Agora, para o belíssimo teledisco de She's the Best, Troye convidou Nicole — é a primeira canção do álbum homónimo, a ser lançado em outubro.
 

sábado, agosto 15, 2026

Slavoj Zizek — conhecer o nosso "interior"?

Rick Beato, first person

De vez em quando, é preciso parar para denunciar o misto de ignorância factual e agressão emocional que circula pela Net, alimentando a sua própria impunidade. De vez em quando, é mesmo necessário mostrar que ser social envolve um trabalho árduo de respeito, e auto-respeito, que as novas formas de "comunicação" acelerada desconhecem.
Por isso mesmo, veja-se e escute-se este video de Rick Beato — músico, guitarrista, professor com uma notável presença no YouTube —, tendo como ponto de partida um comentário anónimo (enfim, disfarçado num pesudónimo indecifrável) sobre a seriedade do seu labor. Pedagógico e libertador.

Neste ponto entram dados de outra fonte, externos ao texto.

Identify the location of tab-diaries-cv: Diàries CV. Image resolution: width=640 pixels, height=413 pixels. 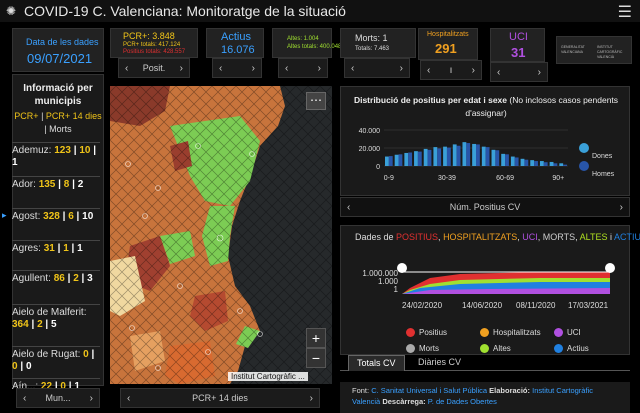
(440, 362).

quarta-feira, agosto 12, 2026

Blake Watt, Opus 1

Se é verdade que filho de peixe(s) sabe nadar, então será forçoso começar por referir que o jovem Blake Watt (25 anos) é filho de Tracey Thorn e Ben Watt, o par que conhecemos, musicalmente, como Everything but the Girl. Sem menosprezar o efeito retro de tal filiação, descobrimo-lo agora com um álbum de estreia que, com evidente aplicação e contida sofisticação, não receia enfrentar a herança nostálgica de uma pop de suave romantismo. Chama-se Family Stereo e o tema-título tem este teledisco, muito british, em que o cantor contracena com Ingo Dierkschnieder, sob a direção de Sebastiano O’Grady.